=== TASK REQUIREMENTS ===
Write each entry out once more, please, precisely as shown.

=== MATERIAL SUPPLIED ===
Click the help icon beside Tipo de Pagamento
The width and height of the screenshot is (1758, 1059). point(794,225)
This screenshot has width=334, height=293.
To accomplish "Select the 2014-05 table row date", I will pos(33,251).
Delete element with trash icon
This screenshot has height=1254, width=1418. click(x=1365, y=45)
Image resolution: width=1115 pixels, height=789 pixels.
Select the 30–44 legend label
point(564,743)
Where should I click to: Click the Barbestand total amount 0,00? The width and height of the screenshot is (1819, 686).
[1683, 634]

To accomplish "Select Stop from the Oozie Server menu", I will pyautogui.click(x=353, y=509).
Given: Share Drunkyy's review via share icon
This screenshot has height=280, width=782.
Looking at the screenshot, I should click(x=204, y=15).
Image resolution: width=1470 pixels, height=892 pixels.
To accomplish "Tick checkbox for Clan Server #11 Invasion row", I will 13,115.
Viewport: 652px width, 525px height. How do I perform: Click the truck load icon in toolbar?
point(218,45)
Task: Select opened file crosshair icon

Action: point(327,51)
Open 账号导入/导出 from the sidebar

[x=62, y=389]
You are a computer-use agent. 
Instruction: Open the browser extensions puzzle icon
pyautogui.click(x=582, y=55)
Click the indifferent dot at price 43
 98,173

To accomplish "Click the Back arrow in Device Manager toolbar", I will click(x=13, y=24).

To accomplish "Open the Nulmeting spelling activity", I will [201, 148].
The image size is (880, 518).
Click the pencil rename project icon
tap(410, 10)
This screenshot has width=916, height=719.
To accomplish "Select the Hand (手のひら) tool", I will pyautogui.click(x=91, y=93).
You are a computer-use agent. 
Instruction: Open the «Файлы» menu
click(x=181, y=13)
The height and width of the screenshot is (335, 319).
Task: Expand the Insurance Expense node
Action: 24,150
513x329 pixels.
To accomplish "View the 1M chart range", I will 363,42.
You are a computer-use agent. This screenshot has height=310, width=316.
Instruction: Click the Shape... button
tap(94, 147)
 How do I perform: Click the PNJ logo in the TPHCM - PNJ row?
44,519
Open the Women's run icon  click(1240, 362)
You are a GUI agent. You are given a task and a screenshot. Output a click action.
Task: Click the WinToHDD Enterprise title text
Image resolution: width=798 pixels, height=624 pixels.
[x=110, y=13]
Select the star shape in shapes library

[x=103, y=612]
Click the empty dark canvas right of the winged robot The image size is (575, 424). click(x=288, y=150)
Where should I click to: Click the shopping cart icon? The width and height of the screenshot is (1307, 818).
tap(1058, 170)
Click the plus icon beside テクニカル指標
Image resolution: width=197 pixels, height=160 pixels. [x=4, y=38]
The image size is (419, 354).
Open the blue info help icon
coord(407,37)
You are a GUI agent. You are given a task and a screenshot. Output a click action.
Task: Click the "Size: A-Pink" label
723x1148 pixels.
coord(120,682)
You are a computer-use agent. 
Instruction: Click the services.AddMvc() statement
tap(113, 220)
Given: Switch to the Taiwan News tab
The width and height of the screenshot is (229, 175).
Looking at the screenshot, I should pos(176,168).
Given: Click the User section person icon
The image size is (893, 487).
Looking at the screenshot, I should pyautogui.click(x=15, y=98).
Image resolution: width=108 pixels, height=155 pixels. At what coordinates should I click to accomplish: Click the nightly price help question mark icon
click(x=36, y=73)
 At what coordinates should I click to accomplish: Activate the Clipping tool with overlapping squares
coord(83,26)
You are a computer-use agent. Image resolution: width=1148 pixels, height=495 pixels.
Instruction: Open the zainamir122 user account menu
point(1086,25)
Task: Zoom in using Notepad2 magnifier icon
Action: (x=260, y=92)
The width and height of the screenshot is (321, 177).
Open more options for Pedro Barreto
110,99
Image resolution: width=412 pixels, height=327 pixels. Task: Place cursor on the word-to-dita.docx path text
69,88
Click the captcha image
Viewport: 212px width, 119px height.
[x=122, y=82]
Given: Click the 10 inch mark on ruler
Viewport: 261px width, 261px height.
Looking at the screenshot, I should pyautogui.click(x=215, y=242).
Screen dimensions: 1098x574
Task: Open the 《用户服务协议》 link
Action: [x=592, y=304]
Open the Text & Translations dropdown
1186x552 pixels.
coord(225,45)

=== FINISHED TASK ===
Click the help icon beside Tipo de Pagamento
The width and height of the screenshot is (1758, 1059). point(794,225)
This screenshot has width=334, height=293.
To accomplish "Select the 2014-05 table row date", I will pos(33,251).
Delete element with trash icon
This screenshot has height=1254, width=1418. click(x=1365, y=45)
Image resolution: width=1115 pixels, height=789 pixels.
Select the 30–44 legend label
point(564,743)
Where should I click to: Click the Barbestand total amount 0,00? The width and height of the screenshot is (1819, 686).
[1683, 634]

To accomplish "Select Stop from the Oozie Server menu", I will pyautogui.click(x=353, y=509).
Given: Share Drunkyy's review via share icon
This screenshot has height=280, width=782.
Looking at the screenshot, I should click(x=204, y=15).
Image resolution: width=1470 pixels, height=892 pixels.
To accomplish "Tick checkbox for Clan Server #11 Invasion row", I will 13,115.
Viewport: 652px width, 525px height. How do I perform: Click the truck load icon in toolbar?
point(218,45)
Task: Select opened file crosshair icon

Action: point(327,51)
Open 账号导入/导出 from the sidebar

[x=62, y=389]
You are a computer-use agent. 
Instruction: Open the browser extensions puzzle icon
pyautogui.click(x=582, y=55)
Click the indifferent dot at price 43
 98,173

To accomplish "Click the Back arrow in Device Manager toolbar", I will click(x=13, y=24).

To accomplish "Open the Nulmeting spelling activity", I will [201, 148].
The image size is (880, 518).
Click the pencil rename project icon
tap(410, 10)
This screenshot has width=916, height=719.
To accomplish "Select the Hand (手のひら) tool", I will pyautogui.click(x=91, y=93).
You are a computer-use agent. 
Instruction: Open the «Файлы» menu
click(x=181, y=13)
The height and width of the screenshot is (335, 319).
Task: Expand the Insurance Expense node
Action: 24,150
513x329 pixels.
To accomplish "View the 1M chart range", I will 363,42.
You are a computer-use agent. This screenshot has height=310, width=316.
Instruction: Click the Shape... button
tap(94, 147)
 How do I perform: Click the PNJ logo in the TPHCM - PNJ row?
44,519
Open the Women's run icon  click(1240, 362)
You are a GUI agent. You are given a task and a screenshot. Output a click action.
Task: Click the WinToHDD Enterprise title text
Image resolution: width=798 pixels, height=624 pixels.
[x=110, y=13]
Select the star shape in shapes library

[x=103, y=612]
Click the empty dark canvas right of the winged robot The image size is (575, 424). click(x=288, y=150)
Where should I click to: Click the shopping cart icon? The width and height of the screenshot is (1307, 818).
tap(1058, 170)
Click the plus icon beside テクニカル指標
Image resolution: width=197 pixels, height=160 pixels. [x=4, y=38]
The image size is (419, 354).
Open the blue info help icon
coord(407,37)
You are a GUI agent. You are given a task and a screenshot. Output a click action.
Task: Click the "Size: A-Pink" label
723x1148 pixels.
coord(120,682)
You are a computer-use agent. 
Instruction: Click the services.AddMvc() statement
tap(113, 220)
Given: Switch to the Taiwan News tab
The width and height of the screenshot is (229, 175).
Looking at the screenshot, I should pos(176,168).
Given: Click the User section person icon
The image size is (893, 487).
Looking at the screenshot, I should pyautogui.click(x=15, y=98).
Image resolution: width=108 pixels, height=155 pixels. At what coordinates should I click to accomplish: Click the nightly price help question mark icon
click(x=36, y=73)
 At what coordinates should I click to accomplish: Activate the Clipping tool with overlapping squares
coord(83,26)
You are a computer-use agent. Image resolution: width=1148 pixels, height=495 pixels.
Instruction: Open the zainamir122 user account menu
point(1086,25)
Task: Zoom in using Notepad2 magnifier icon
Action: (x=260, y=92)
The width and height of the screenshot is (321, 177).
Open more options for Pedro Barreto
110,99
Image resolution: width=412 pixels, height=327 pixels. Task: Place cursor on the word-to-dita.docx path text
69,88
Click the captcha image
Viewport: 212px width, 119px height.
[x=122, y=82]
Given: Click the 10 inch mark on ruler
Viewport: 261px width, 261px height.
Looking at the screenshot, I should pyautogui.click(x=215, y=242).
Screen dimensions: 1098x574
Task: Open the 《用户服务协议》 link
Action: [x=592, y=304]
Open the Text & Translations dropdown
1186x552 pixels.
coord(225,45)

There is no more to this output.